Y la verdad incómoda, imposible de ignorar, es que todo esto todavía puede ser parte de un plan aún más profundo y macabro del Estado Profundo -que abarca tanto a demócratas como a republicanos- para «resolver el problema de Epstein» a través de una brutal campaña de desensibilización colectiva, «normalizando» en la opinión pública la idea de que la élite occidental está compuesta por pedófilos, satanistas y caníbales.
Esto refuerza un punto crítico: la verdad sólo salió a la luz porque dejó de ser útil mantenerla oculta.
Durante décadas, todo esto se supo entre bastidores. El silencio no fue resultado de un fracaso investigativo, sino de una decisión de alto nivel.
La prensa guardó silencio. Las agencias guardaron silencio. Los tribunales guardaron silencio.
El sistema funcionó exactamente como debía, todo con el fin de protegerse.
Las sociedades occidentales se enfrentan ahora a un dilema que no puede resolverse mediante elecciones, comisiones parlamentarias ni discursos alentadores . ¿Cómo se puede seguir aceptando la autoridad de instituciones que protegieron este nivel de horror? ¿Cómo se puede mantener el respeto por leyes aplicadas selectivamente por quienes viven por encima de ellas? ¿Cómo se puede hablar de «valores occidentales» después de esto?
El problema es que el Occidente moderno ha olvidado cómo reaccionar ante cualquier cosa vil y esencialmente maligna. En las sociedades occidentales, la gente ya no sabe cómo lidiar con el mal absoluto, especialmente cuando se encuentra en la cima de la sociedad. Todo se convierte en procedimiento, todo se convierte en mediación, todo se convierte en lenguaje técnico. Mientras tanto, la confianza social se evapora.

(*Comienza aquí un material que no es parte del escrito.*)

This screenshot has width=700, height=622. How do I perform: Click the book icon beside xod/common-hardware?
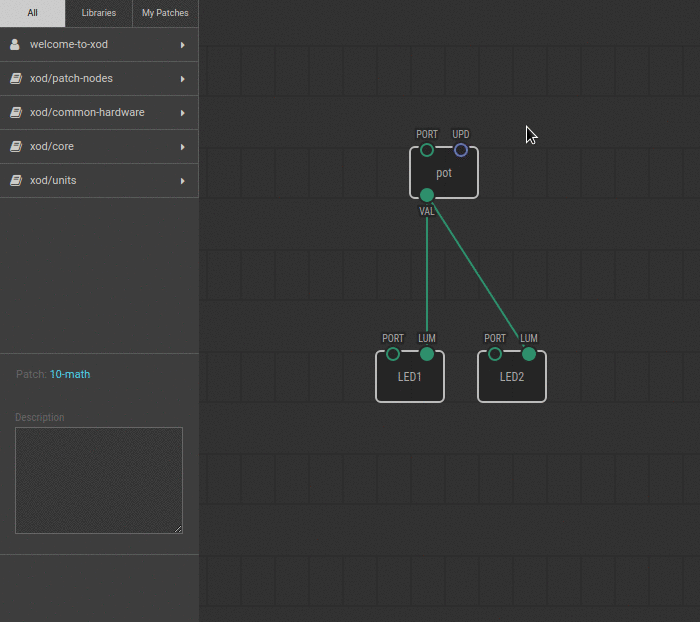point(15,113)
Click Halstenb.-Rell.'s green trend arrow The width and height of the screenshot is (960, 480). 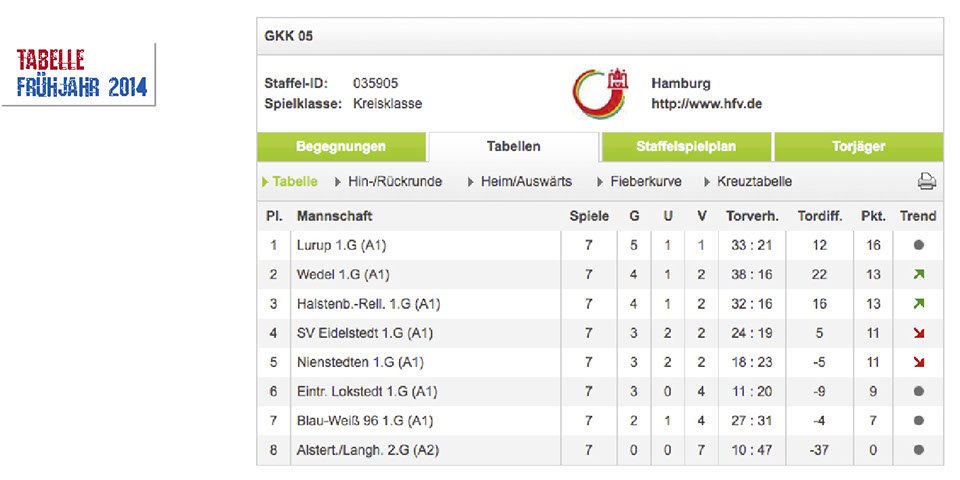point(918,303)
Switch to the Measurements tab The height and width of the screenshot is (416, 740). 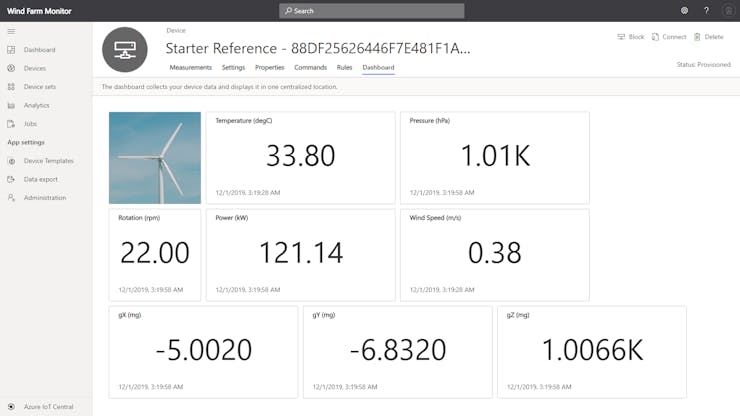click(190, 68)
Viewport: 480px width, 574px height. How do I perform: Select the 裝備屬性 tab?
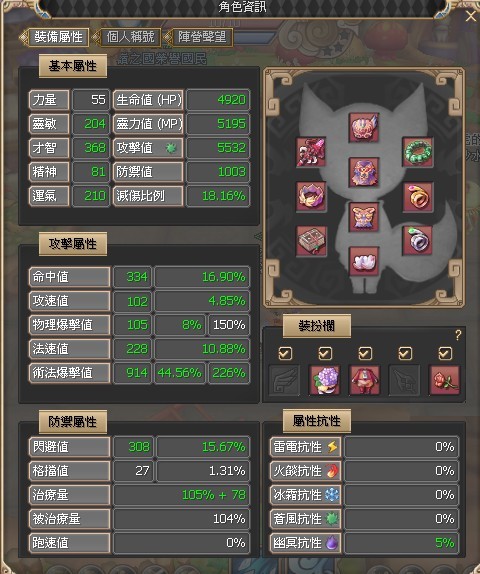[x=58, y=37]
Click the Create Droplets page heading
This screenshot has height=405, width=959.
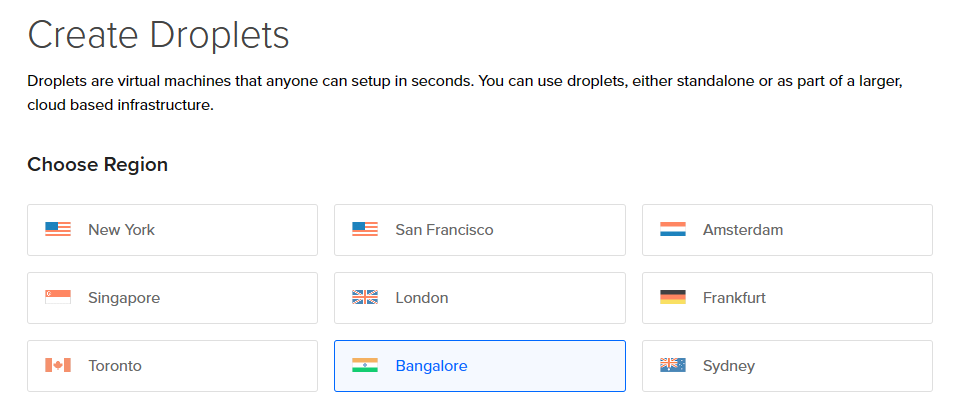[x=158, y=36]
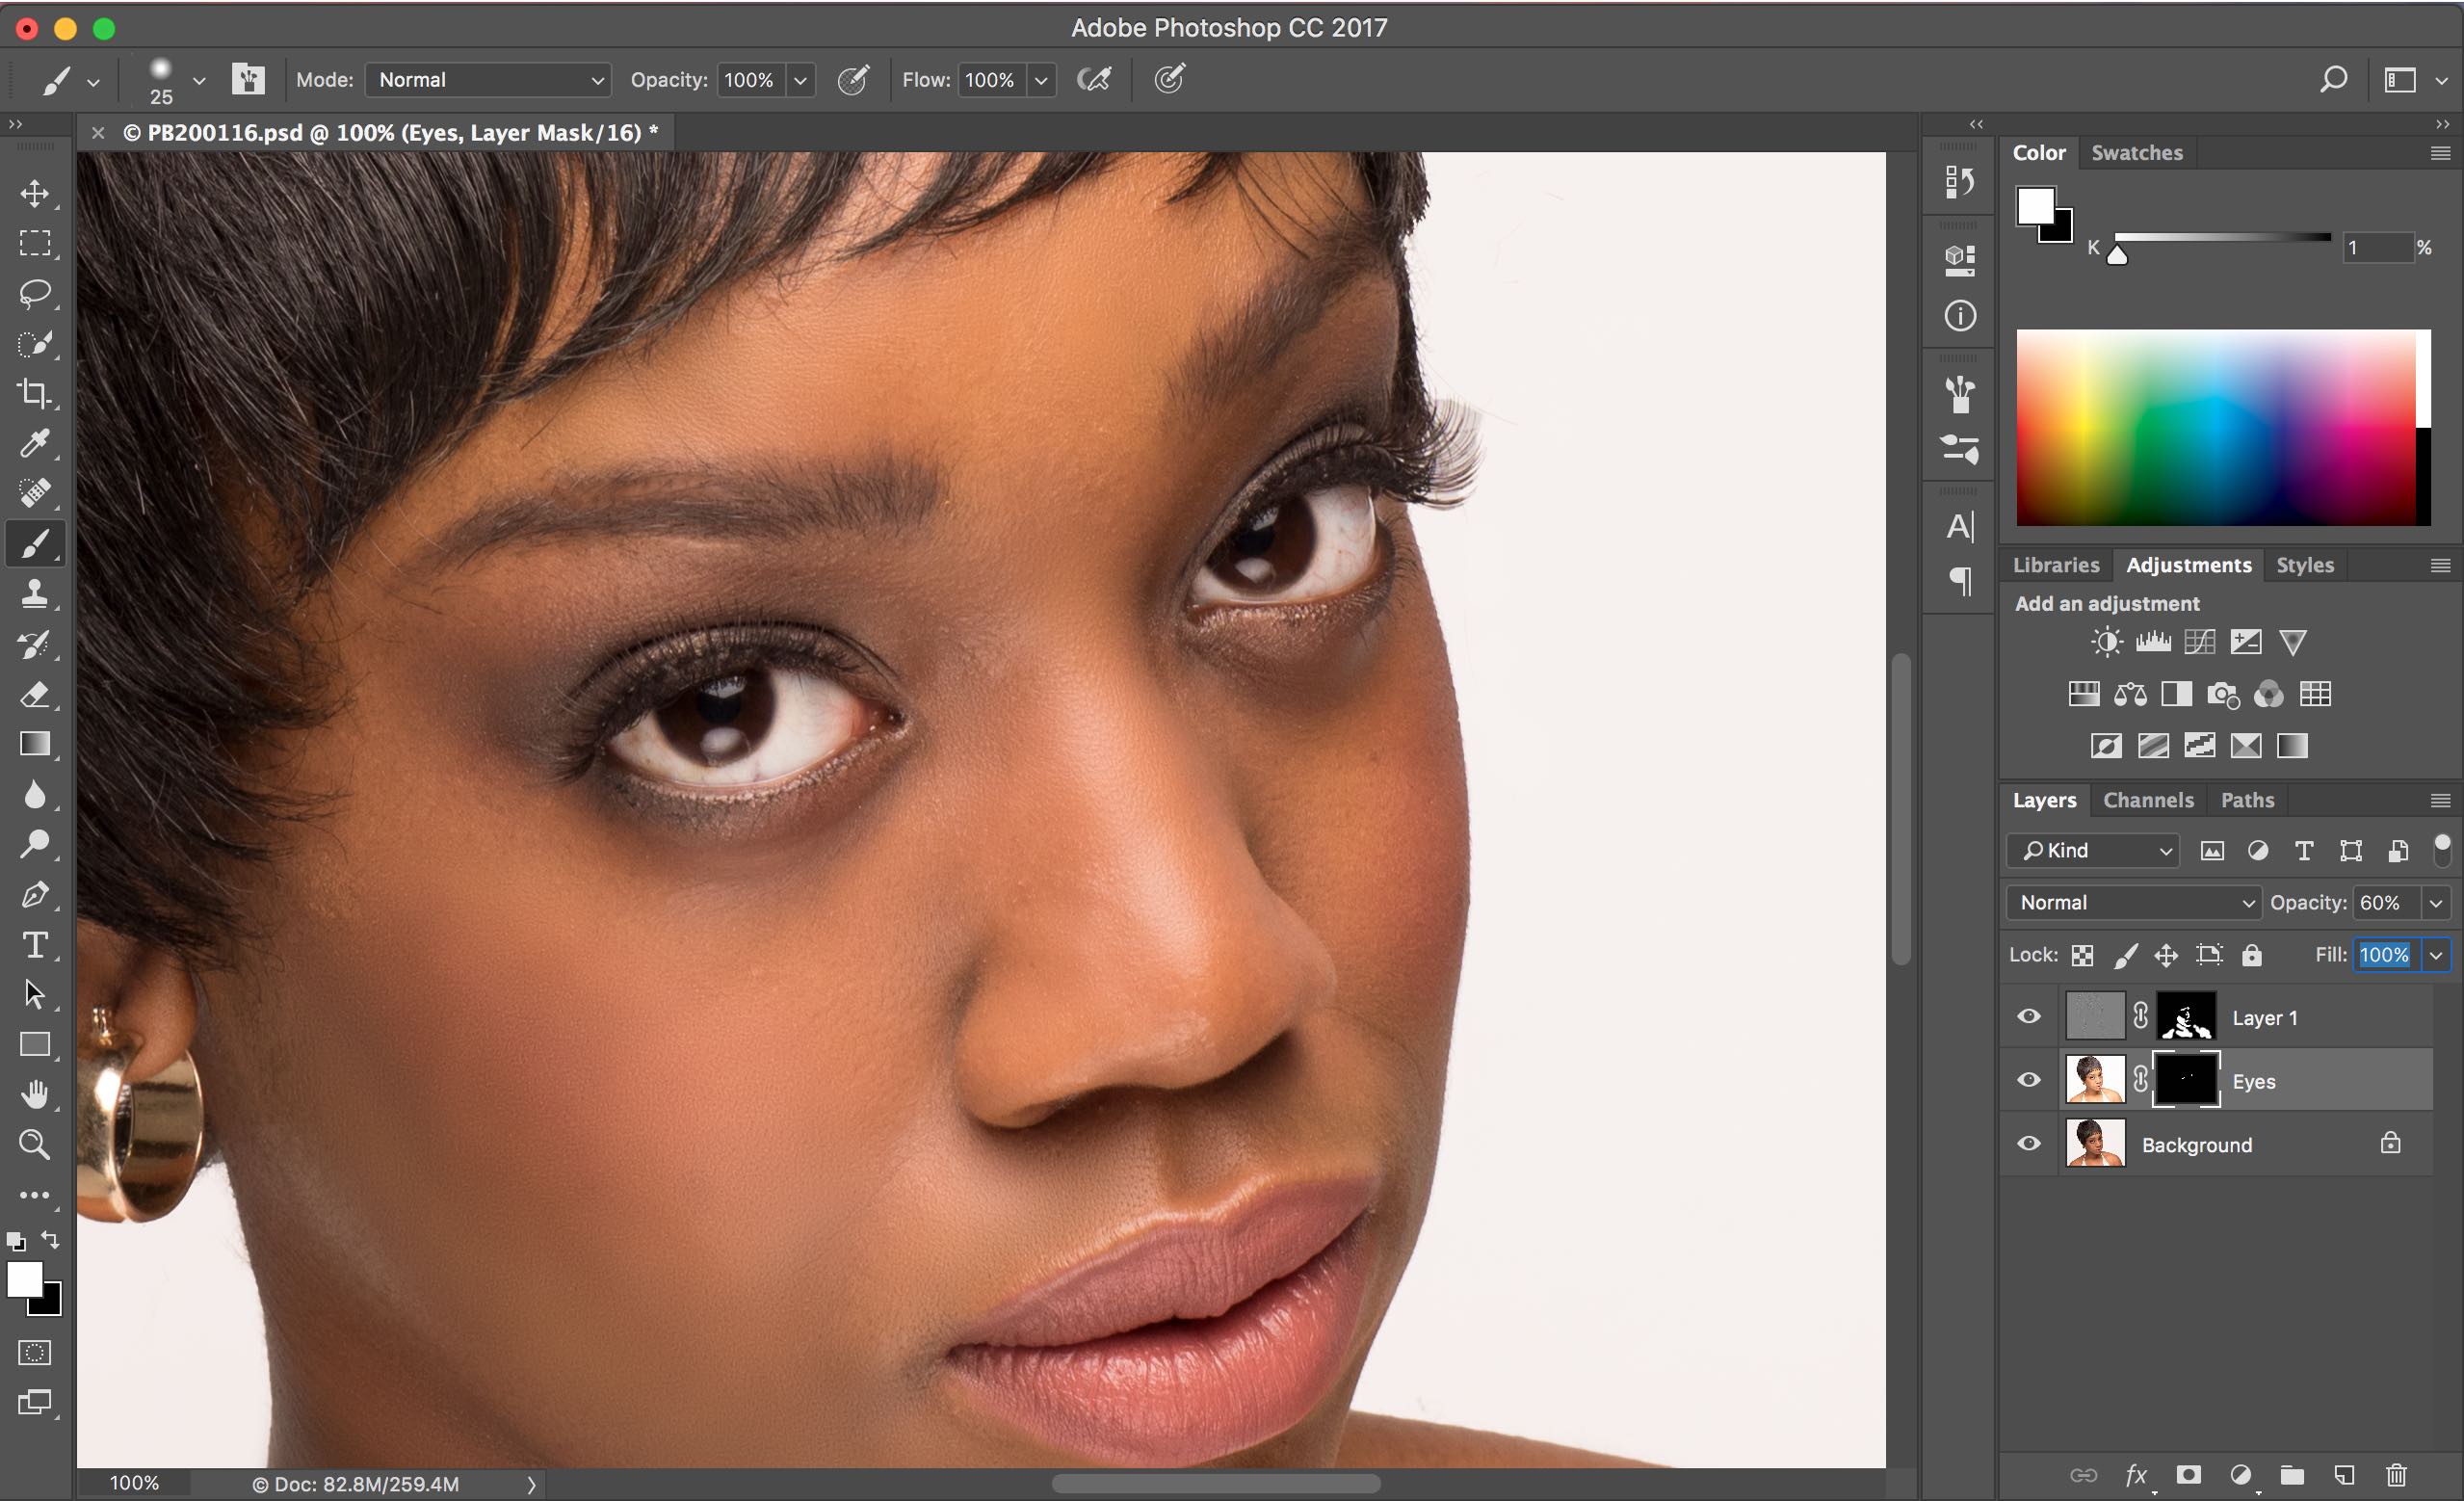Open the layer blending mode dropdown

[x=2131, y=902]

Ya no se trata de izquierda y derecha, de liberalismo y conservadurismo. Se trata de una ruptura entre el pueblo y las élites.

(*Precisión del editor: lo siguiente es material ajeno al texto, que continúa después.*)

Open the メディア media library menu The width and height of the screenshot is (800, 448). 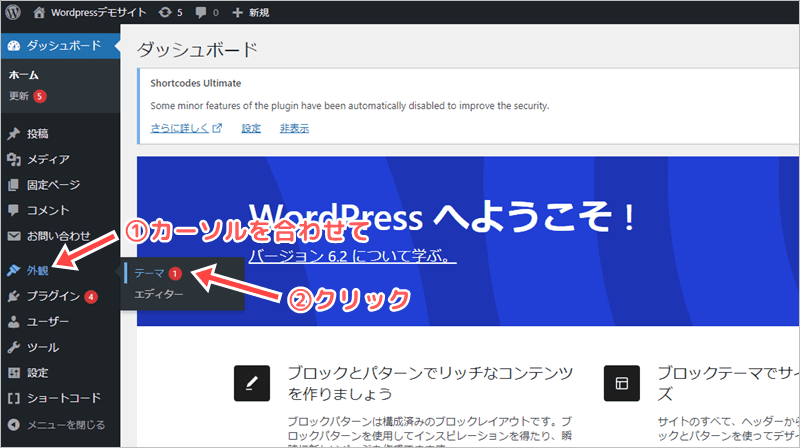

Entre sociedades que aún conservan cierto sentido de los límites y una clase dirigente que opera como si estuviera fuera de la especie humana común.
Si hay algo positivo en este momento es el fin de la ingenuidad.
Ya no es posible fingir que el sistema está «enfermo pero recuperable». Lo que queda del proyecto (anti)civilizatorio occidental se ha corroído desde dentro. Lo que viene después aún es incierto y será cuestionado por todos los medios posibles y necesarios.
Pero una cosa está clara: después de Epstein, nada puede seguir igual. Quien actúe como si nada hubiera cambiado o no comprende la gravedad de lo que ha salido a la luz o finge no comprenderlo.